Le silence était lourd. Pas un silence vide : un silence habité.
Celui des lieux où la volonté d’une seule personne suffit à tenir tout un espace.
Le couloir du sous-sol était éclairé par deux longues bandes de lumière jaune, presque maladives, courant le long des murs noirs. Les pas résonnaient faiblement, étouffés par le velours sombre qui tapissait le sol. L’odeur était reconnaissable : cuir huilé, métal froid, une note sèche de poussière ancienne. Une odeur de lieu qui ne pardonne pas l’hésitation.
Ébanya avançait lentement, sans bruit.
Ce n’était pas une marche.
C’était une entrée en territoire.
Vêtue d’un long manteau noir, ouvert sur ses cuisses nues et ses bottes hautes, elle avançait avec l’économie de mouvement d’une guerrière qui n’a rien à prouver. Les pans du manteau glissaient derrière elle comme l’ombre d’un animal patient.
Au fond du couloir, un homme attendait.
À genoux.
Torse nu.
Tête baissée.
Il n’avait pas été convoqué. Il s’était présenté de lui-même, offrant son corps comme un chien qui ramène une proie. Lareth n’aurait jamais accepté cette scène. Mais ici, dans ce bâtiment encore sans nom, presque un sanctuaire brut, Ébanya gérait ses propres rituels.
Elle s’arrêta à un mètre de lui.
Il frissonna.
Elle ne dit rien.
C’était voulu.
Elle détacha lentement son collier en or profond. L’unique élément de lumière véritable sur elle. Le métal tinta contre ses doigts, un son trop pur pour ce couloir sombre. Elle le laissa tomber dans sa paume, puis se pencha légèrement.
— Relève la tête, ordonna-t-elle.
Sa voix était une lame. Pas forte. Pas haute. Tranchante.
Il obéit.
Ses yeux montèrent.
Et il se figea.
Ébanya ne souriait jamais.
Pas quand elle dominait.
Ce regard, elle le posa sur lui comme on pose un genou sur une nuque.
Un poids.
Une pression.
Une évidence.
Elle s’accroupit lentement, son visage à hauteur du sien. Les lumières jaunes accrochaient ses yeux noirs, leur donnant quelque chose d’animal, de calculé, d’antique.

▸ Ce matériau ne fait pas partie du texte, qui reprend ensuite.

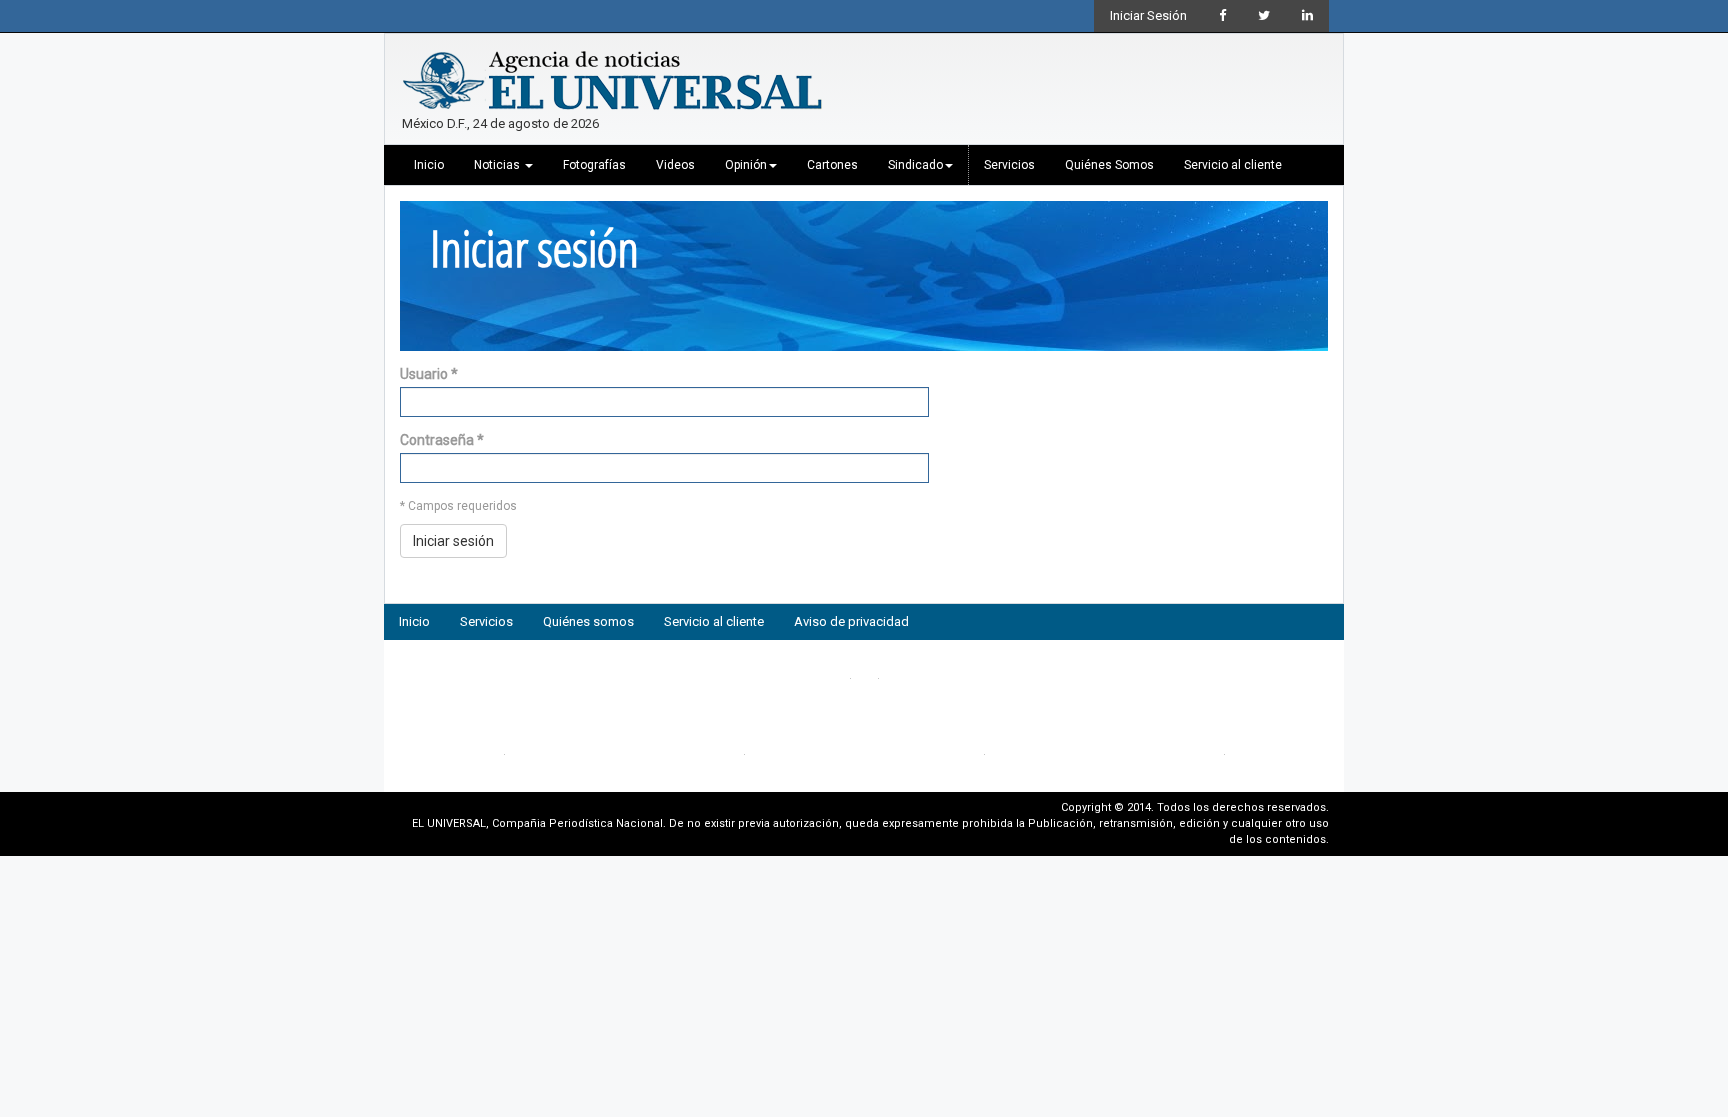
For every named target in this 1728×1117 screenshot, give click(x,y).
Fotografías (594, 165)
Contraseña (442, 440)
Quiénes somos (588, 621)
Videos (675, 165)
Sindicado (915, 165)
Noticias (498, 165)
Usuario (429, 374)
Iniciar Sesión (1148, 15)
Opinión (746, 165)
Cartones (832, 165)
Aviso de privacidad (851, 621)
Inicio (429, 165)
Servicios (1009, 165)
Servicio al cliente (1233, 165)
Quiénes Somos (1109, 165)
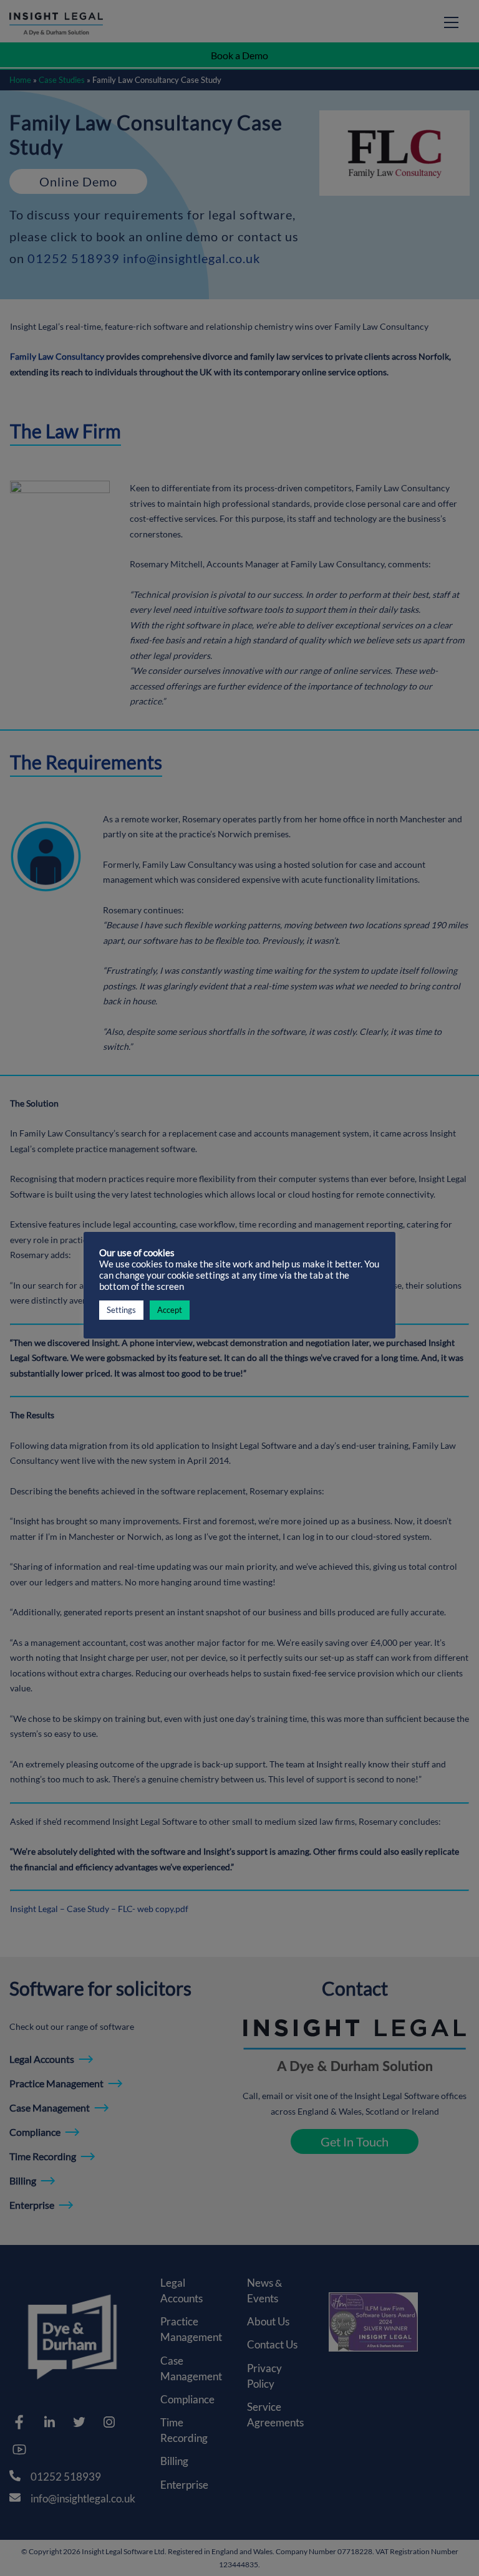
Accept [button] (169, 1310)
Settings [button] (121, 1310)
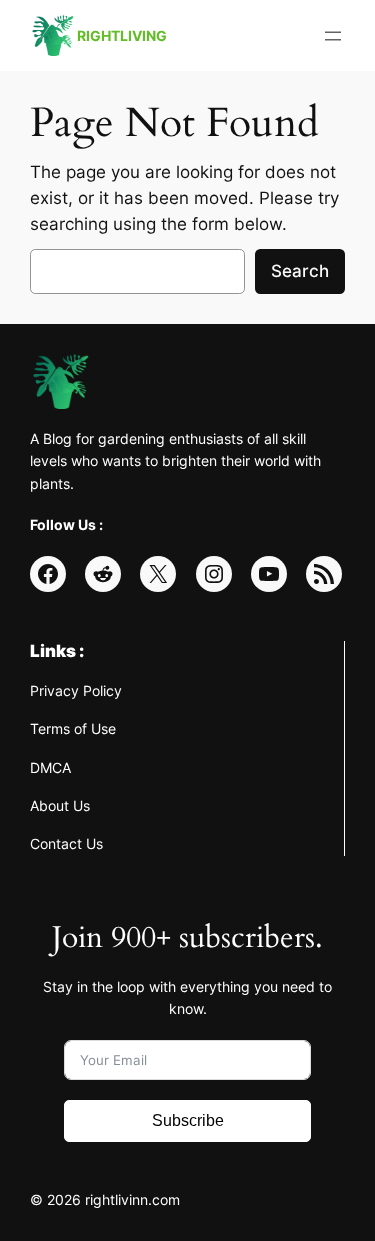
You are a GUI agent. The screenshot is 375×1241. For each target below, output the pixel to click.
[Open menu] (333, 36)
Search (300, 271)
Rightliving (122, 35)
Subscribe (188, 1120)
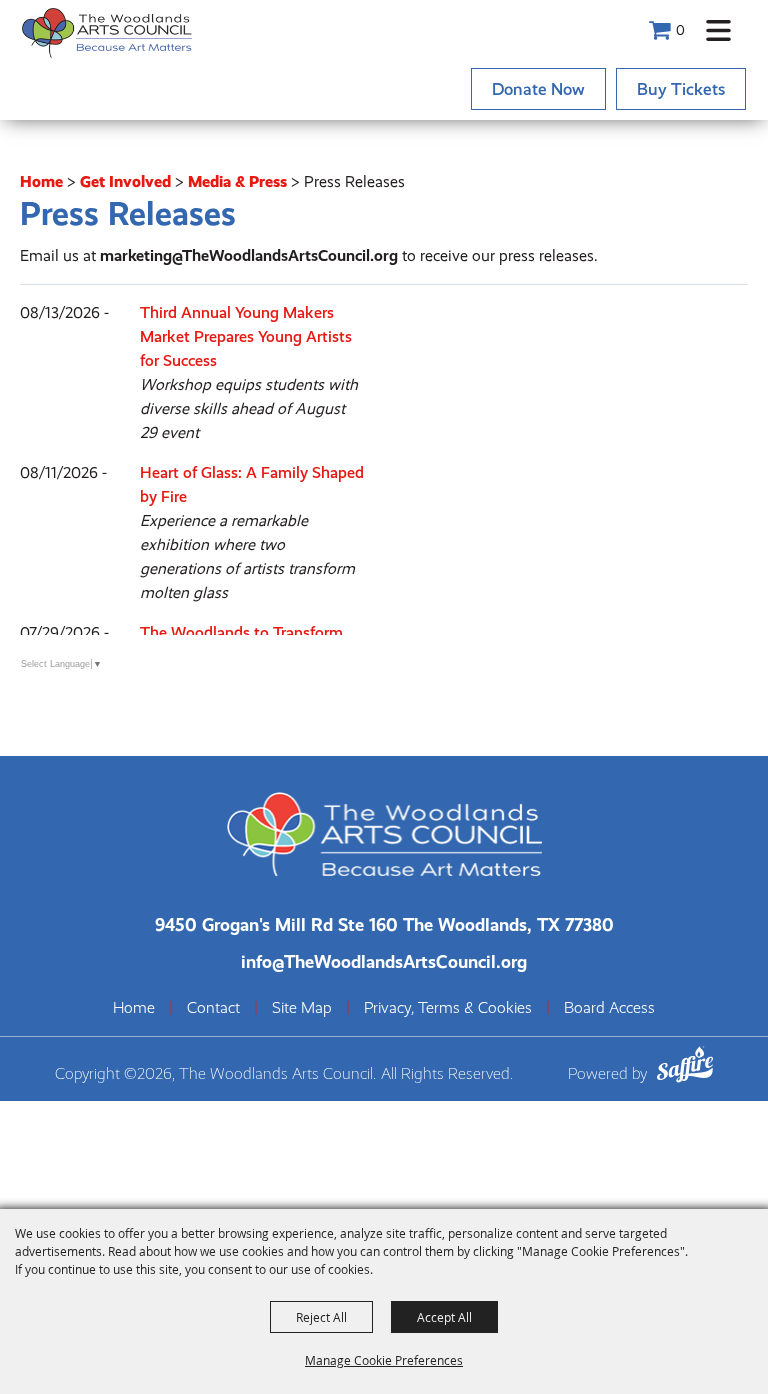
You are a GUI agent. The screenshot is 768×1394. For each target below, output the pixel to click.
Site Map (302, 1008)
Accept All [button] (444, 1317)
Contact (213, 1008)
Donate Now (538, 89)
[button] (718, 30)
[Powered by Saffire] (685, 1067)
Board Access (609, 1008)
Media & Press (237, 181)
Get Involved (125, 181)
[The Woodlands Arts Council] (107, 32)
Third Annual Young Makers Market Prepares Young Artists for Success (246, 336)
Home (41, 181)
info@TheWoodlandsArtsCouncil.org (384, 961)
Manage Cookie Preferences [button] (384, 1360)
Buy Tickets (681, 89)
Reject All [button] (321, 1317)
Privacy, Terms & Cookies (448, 1008)
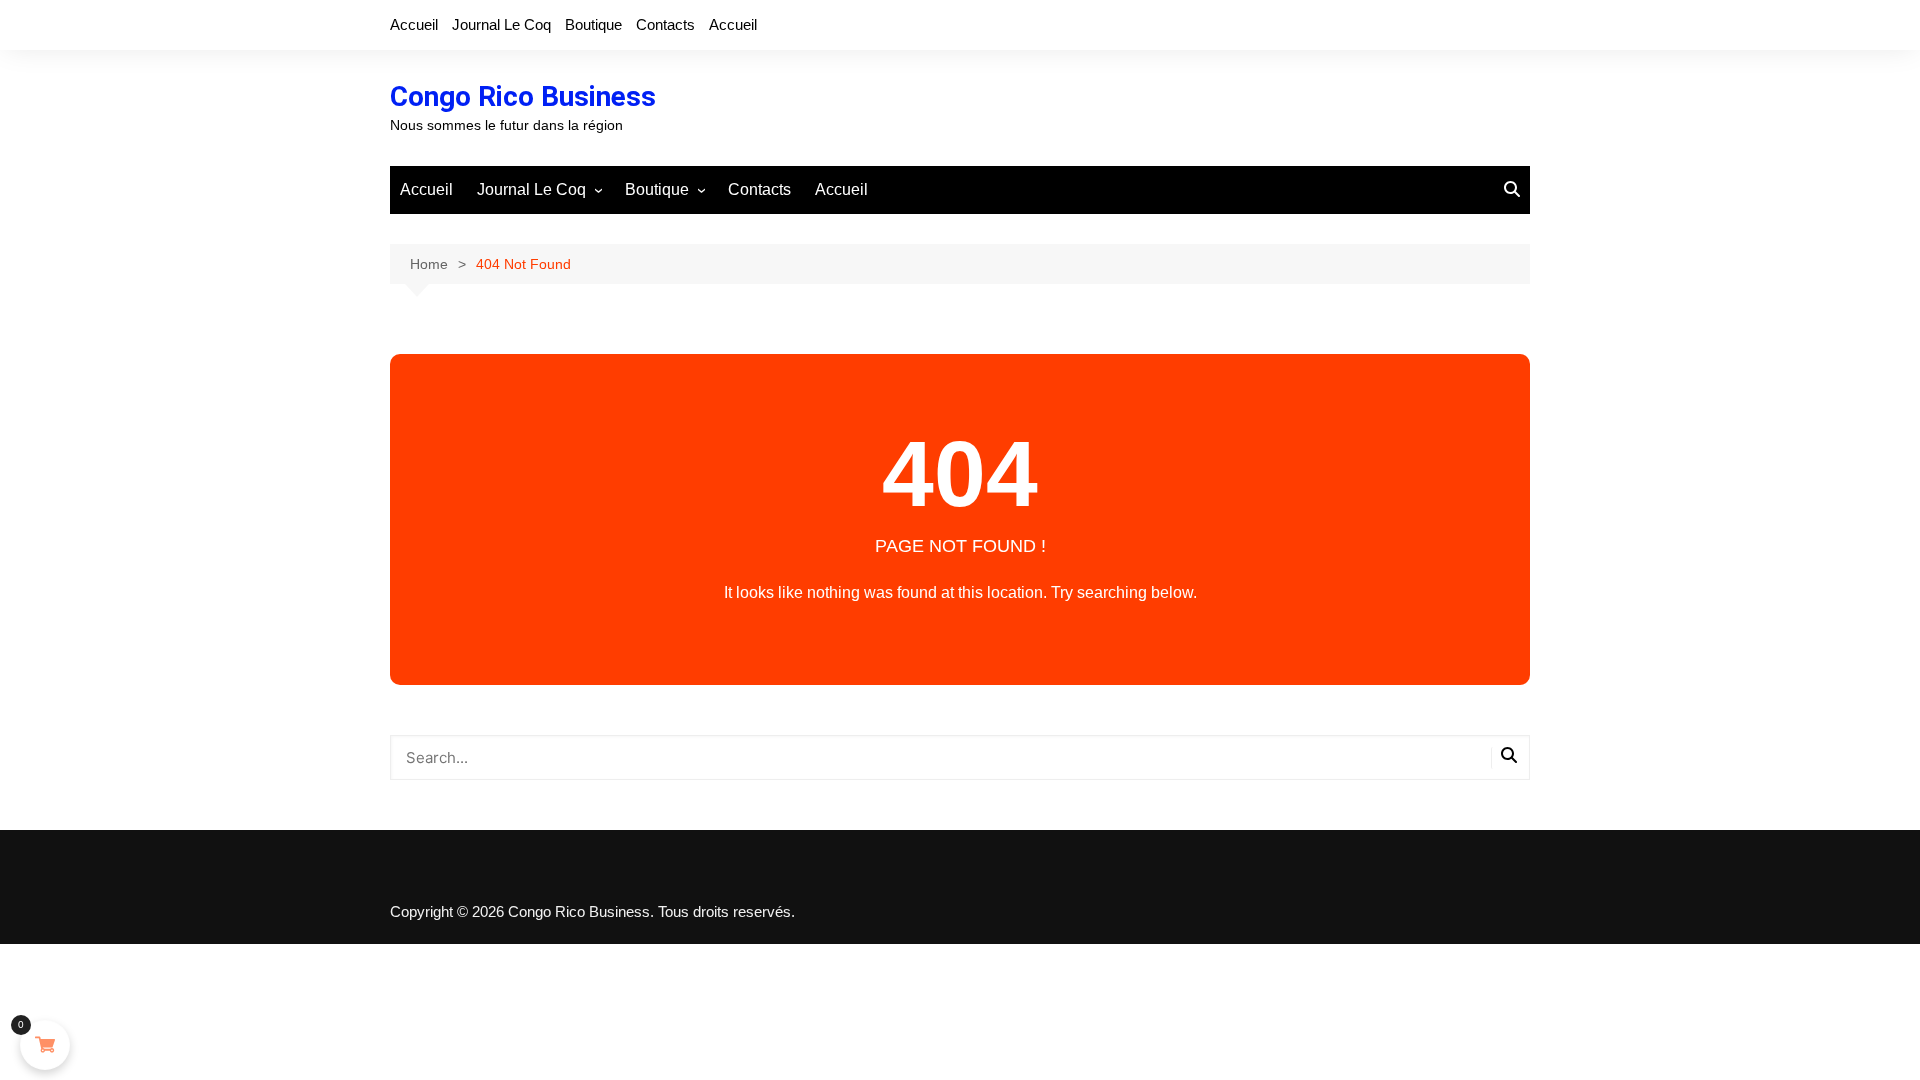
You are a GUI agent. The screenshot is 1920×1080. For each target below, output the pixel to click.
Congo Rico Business (523, 96)
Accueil (414, 24)
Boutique (593, 24)
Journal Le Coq (501, 24)
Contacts (665, 24)
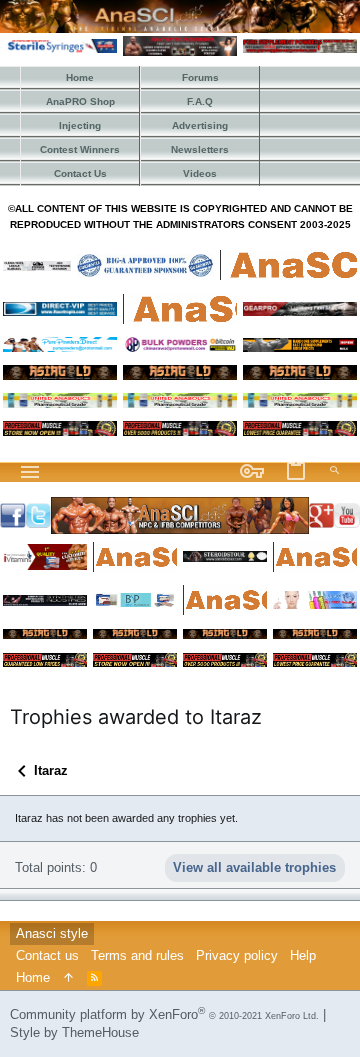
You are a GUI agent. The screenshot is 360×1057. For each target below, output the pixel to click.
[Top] (68, 978)
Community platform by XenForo (164, 1014)
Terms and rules (137, 955)
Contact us (47, 955)
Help (303, 955)
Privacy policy (237, 955)
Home (33, 977)
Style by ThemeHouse (74, 1032)
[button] (30, 472)
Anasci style (52, 933)
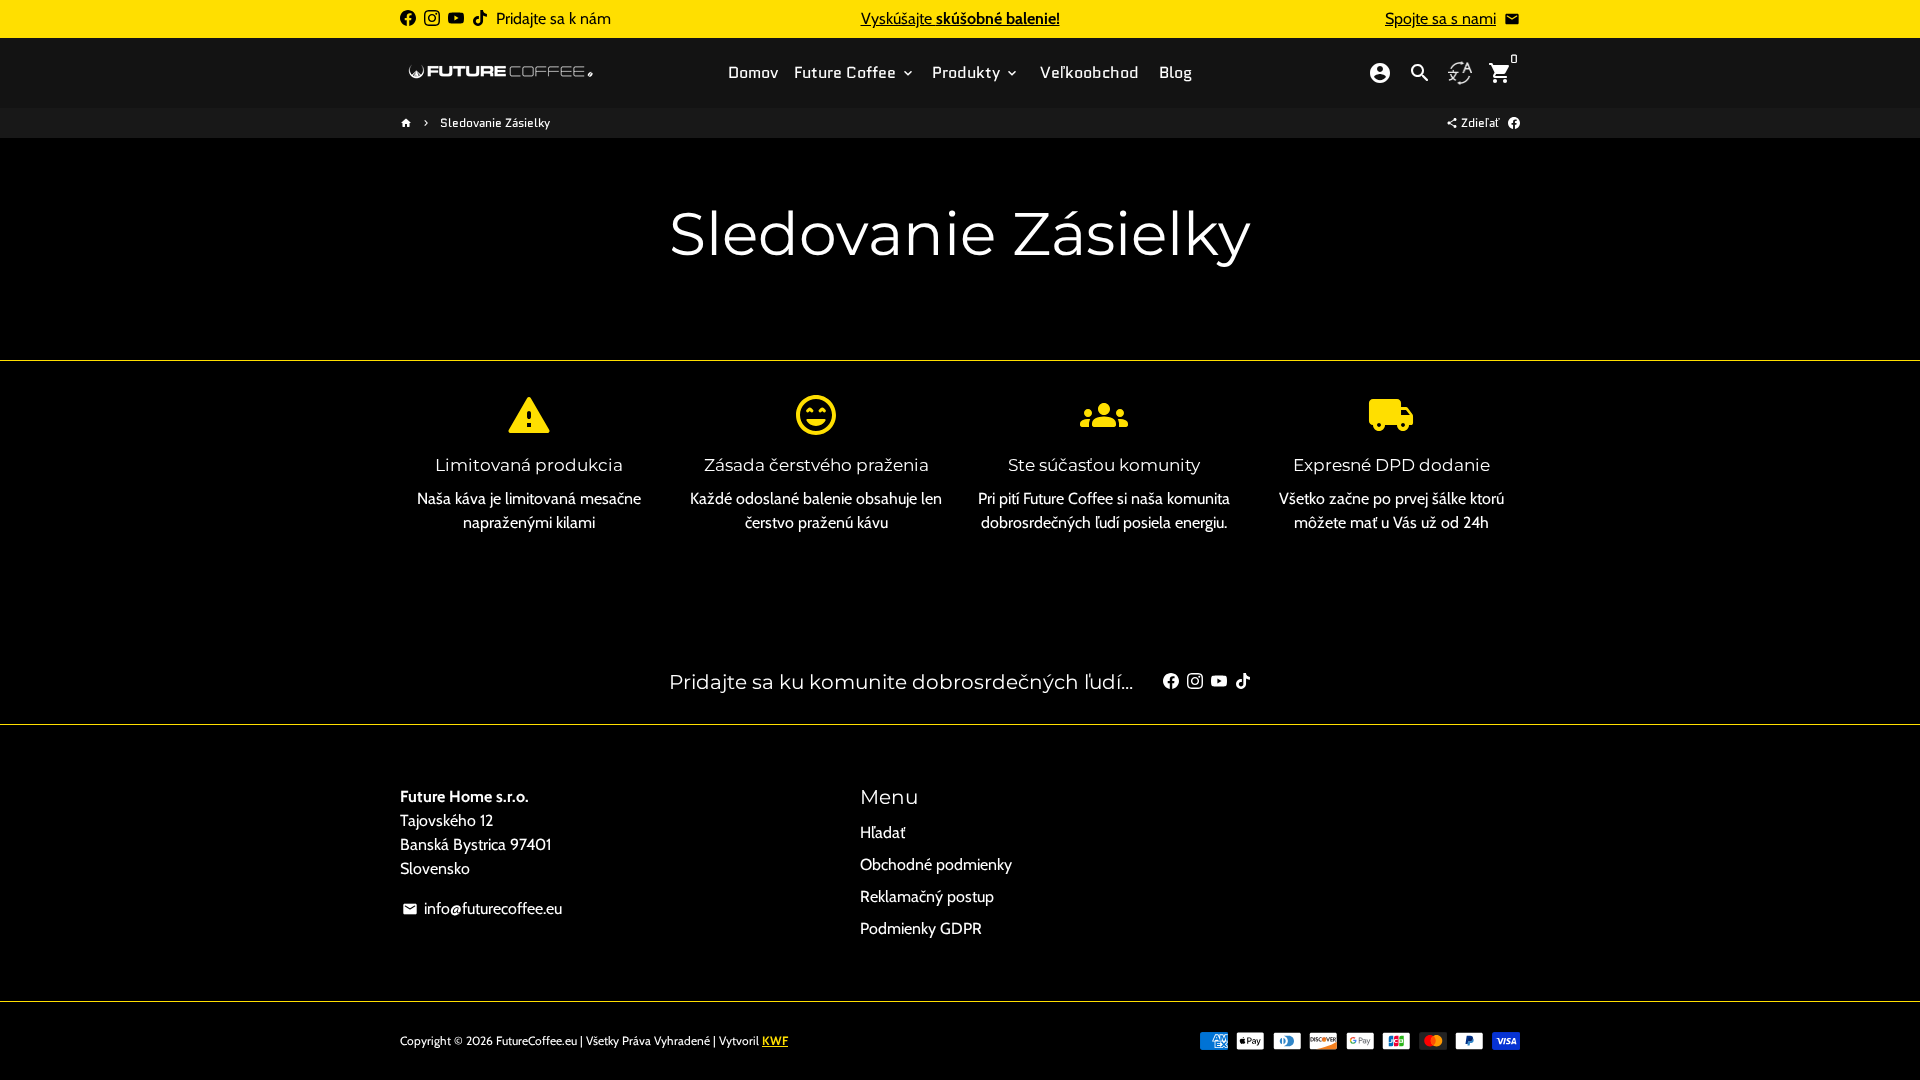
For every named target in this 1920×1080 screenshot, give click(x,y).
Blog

— Tu n’es pas ici pour être vu, dit-elle.
— N… non, Maîtresse.
— Tu es ici pour être défait.
Le mot tomba net.
Elle passa le collier autour de sa gorge, sans le fermer. Le métal froid reposa juste au creux de sa clavicule.
— Ce couloir n’est pas un couloir, reprit-elle à voix basse.
— C’est une frontière.
Elle resserra légèrement le collier entre ses doigts.
Pas pour l’étrangler.
Pour qu’il comprenne.
— De l’autre côté, tu redeviens ce que tu prétends être.
— Ici, tu deviens ce que tu es vraiment.
Il ferma les yeux. Ses lèvres tremblaient, pas de peur, mais de cette secousse intérieure qu’Ébanya savait provoquer sans jamais hausser le ton.
Elle relâcha le collier, se redressa, lui tourna le dos.
— Suis-moi, dit-elle simplement.
Elle n’attendit pas de confirmation.
Un ordre n’a pas besoin d’être accepté.
Il a besoin d’être exécuté.
Le soumis posa ses mains au sol pour reprendre son souffle.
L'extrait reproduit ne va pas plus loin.